● **WHAT NEEDS TO BE DONE**:
Reproduce the items from the line with "Disable visibility toggle" up to and including the line with "coord(1125,517)", keeping each line identical to the original.

● **MATERIAL PROVIDED**:

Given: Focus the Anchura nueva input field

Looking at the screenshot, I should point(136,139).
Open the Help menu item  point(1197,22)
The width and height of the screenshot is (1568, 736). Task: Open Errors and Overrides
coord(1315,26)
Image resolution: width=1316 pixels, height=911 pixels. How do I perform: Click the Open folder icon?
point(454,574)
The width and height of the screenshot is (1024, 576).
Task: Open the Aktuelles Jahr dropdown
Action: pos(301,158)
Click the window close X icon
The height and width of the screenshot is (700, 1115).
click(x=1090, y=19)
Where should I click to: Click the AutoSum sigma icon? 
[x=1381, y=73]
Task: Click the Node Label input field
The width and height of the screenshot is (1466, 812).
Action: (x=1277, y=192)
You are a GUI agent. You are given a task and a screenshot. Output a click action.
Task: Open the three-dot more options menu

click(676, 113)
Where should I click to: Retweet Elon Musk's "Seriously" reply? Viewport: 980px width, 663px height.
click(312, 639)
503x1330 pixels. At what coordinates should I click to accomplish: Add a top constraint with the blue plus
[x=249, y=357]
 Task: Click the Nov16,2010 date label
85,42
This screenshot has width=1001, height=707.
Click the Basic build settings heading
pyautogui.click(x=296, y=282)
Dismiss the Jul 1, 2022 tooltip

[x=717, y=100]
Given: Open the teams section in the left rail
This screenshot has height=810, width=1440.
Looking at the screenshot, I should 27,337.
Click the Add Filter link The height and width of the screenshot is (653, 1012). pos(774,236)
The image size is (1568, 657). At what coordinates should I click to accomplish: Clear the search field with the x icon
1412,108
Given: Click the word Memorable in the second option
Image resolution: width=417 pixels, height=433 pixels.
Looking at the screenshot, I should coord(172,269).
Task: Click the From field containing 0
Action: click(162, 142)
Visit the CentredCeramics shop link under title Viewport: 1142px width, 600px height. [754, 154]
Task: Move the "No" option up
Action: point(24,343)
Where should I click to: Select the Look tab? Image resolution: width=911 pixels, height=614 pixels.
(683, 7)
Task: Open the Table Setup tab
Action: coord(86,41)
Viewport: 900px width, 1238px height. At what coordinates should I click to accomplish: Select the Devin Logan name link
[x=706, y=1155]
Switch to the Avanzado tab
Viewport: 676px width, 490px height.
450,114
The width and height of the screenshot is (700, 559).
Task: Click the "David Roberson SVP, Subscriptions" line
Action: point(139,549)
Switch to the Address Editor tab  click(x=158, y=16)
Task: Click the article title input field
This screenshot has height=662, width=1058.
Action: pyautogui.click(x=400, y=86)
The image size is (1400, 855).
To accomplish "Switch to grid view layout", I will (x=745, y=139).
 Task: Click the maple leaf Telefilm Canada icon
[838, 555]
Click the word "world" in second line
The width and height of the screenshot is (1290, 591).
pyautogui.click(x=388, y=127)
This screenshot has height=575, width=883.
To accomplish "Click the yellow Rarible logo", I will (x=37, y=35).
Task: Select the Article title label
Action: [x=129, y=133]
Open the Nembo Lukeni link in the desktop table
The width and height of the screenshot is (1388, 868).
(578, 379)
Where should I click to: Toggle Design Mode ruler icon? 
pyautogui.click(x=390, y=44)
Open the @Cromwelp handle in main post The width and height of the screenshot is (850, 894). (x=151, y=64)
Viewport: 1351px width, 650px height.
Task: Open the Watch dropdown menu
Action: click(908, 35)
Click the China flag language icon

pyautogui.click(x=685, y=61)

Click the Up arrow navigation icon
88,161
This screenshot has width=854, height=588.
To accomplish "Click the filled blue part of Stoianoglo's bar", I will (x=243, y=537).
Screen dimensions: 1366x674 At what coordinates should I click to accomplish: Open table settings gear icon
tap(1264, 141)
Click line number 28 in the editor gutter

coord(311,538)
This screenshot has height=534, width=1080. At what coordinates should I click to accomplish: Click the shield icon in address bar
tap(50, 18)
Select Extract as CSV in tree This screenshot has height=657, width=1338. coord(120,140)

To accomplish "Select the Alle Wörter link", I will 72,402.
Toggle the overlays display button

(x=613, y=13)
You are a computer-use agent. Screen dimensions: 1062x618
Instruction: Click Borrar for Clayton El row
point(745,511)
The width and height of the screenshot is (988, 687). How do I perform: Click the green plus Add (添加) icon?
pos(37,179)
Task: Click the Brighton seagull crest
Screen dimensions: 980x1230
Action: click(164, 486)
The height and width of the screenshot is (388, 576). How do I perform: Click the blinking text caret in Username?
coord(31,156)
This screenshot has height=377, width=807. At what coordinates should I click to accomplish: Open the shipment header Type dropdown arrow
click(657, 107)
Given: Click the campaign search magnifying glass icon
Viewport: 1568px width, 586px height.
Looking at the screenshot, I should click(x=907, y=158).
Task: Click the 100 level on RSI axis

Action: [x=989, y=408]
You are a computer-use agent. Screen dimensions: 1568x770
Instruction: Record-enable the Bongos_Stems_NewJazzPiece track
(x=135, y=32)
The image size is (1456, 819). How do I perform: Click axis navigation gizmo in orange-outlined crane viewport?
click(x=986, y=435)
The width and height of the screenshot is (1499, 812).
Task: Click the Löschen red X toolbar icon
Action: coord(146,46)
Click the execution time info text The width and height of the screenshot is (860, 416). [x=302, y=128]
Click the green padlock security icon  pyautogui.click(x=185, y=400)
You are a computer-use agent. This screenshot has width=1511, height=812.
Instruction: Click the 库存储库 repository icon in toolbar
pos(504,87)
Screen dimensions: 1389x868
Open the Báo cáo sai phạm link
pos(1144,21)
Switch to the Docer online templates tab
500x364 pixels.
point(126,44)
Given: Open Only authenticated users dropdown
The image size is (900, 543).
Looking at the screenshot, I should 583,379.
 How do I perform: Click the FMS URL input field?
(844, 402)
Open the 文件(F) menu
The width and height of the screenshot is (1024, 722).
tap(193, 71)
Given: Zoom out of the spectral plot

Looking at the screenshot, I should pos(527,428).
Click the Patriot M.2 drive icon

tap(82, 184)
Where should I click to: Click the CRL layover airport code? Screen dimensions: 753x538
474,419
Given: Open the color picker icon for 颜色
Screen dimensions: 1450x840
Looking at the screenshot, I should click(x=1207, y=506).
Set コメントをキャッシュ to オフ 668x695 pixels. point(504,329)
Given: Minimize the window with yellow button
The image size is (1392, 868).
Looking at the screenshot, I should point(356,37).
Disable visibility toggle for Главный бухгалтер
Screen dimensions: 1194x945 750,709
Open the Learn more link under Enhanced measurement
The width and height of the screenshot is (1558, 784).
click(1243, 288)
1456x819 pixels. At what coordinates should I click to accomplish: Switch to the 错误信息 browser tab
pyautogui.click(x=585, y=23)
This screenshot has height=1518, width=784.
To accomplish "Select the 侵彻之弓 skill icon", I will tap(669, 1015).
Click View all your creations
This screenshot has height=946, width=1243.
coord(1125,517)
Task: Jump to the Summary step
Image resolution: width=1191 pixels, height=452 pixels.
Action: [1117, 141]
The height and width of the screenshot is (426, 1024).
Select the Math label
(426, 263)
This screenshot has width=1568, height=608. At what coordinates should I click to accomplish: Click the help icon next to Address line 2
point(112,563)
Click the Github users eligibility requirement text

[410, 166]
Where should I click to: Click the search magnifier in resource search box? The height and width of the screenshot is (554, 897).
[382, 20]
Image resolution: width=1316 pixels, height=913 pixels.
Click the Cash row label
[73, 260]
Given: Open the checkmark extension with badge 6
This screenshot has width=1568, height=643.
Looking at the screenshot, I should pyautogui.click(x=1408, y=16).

● **SOLUTION FOR THIS PROBLEM**:
Disable visibility toggle for Главный бухгалтер
Screen dimensions: 1194x945 750,709
Open the Learn more link under Enhanced measurement
The width and height of the screenshot is (1558, 784).
click(1243, 288)
1456x819 pixels. At what coordinates should I click to accomplish: Switch to the 错误信息 browser tab
pyautogui.click(x=585, y=23)
This screenshot has height=1518, width=784.
To accomplish "Select the 侵彻之弓 skill icon", I will tap(669, 1015).
Click View all your creations
This screenshot has height=946, width=1243.
coord(1125,517)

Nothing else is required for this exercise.